Task | Copy out everything from the line containing "Click the firewall shield logo" down to the line containing "Looking at the screenshot, I should point(185,331).", changing "logo" to "emblem" and keeping all else the same.

━━━━━━━━━━━━━━━━

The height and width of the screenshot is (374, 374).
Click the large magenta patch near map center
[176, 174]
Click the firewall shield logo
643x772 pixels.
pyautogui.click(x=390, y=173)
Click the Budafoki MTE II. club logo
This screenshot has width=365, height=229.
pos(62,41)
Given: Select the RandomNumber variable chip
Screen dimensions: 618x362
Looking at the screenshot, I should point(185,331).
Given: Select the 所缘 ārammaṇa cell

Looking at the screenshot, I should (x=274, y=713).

━━━━━━━━━━━━━━━━

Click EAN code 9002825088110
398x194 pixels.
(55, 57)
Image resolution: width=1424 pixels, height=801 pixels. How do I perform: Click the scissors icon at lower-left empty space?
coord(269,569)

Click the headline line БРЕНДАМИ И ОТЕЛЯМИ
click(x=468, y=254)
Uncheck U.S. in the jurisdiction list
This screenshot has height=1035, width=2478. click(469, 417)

━━━━━━━━━━━━━━━━

Response for this exercise |
Click the firewall shield emblem
643x772 pixels.
pyautogui.click(x=390, y=173)
Click the Budafoki MTE II. club emblem
This screenshot has width=365, height=229.
pos(62,41)
Given: Select the RandomNumber variable chip
Screen dimensions: 618x362
Looking at the screenshot, I should point(185,331).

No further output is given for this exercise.